Raw records
□ □ □ □ □ □ □

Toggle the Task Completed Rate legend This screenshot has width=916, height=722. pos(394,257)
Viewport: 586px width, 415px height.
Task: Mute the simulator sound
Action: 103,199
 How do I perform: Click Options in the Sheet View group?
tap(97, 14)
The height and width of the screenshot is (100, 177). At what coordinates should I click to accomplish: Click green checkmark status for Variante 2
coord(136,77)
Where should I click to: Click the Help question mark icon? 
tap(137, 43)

□ □ □ □ □ □ □

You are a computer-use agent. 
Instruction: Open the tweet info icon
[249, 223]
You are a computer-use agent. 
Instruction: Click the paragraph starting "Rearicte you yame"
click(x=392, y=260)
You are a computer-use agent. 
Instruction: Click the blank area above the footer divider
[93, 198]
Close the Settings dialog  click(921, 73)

□ □ □ □ □ □ □

= TASK PROMPT =
Give the lines of the material starting at the line that contains "Toggle the Task" and ending at the line that contains "tap(97, 14)" as a JSON list of strings, one string per line, with blank lines omitted.

= OUTPUT FOR THIS EXERCISE =
[
  "Toggle the Task Completed Rate legend This screenshot has width=916, height=722. pos(394,257)",
  "Viewport: 586px width, 415px height.",
  "Task: Mute the simulator sound",
  "Action: 103,199",
  " How do I perform: Click Options in the Sheet View group?",
  "tap(97, 14)"
]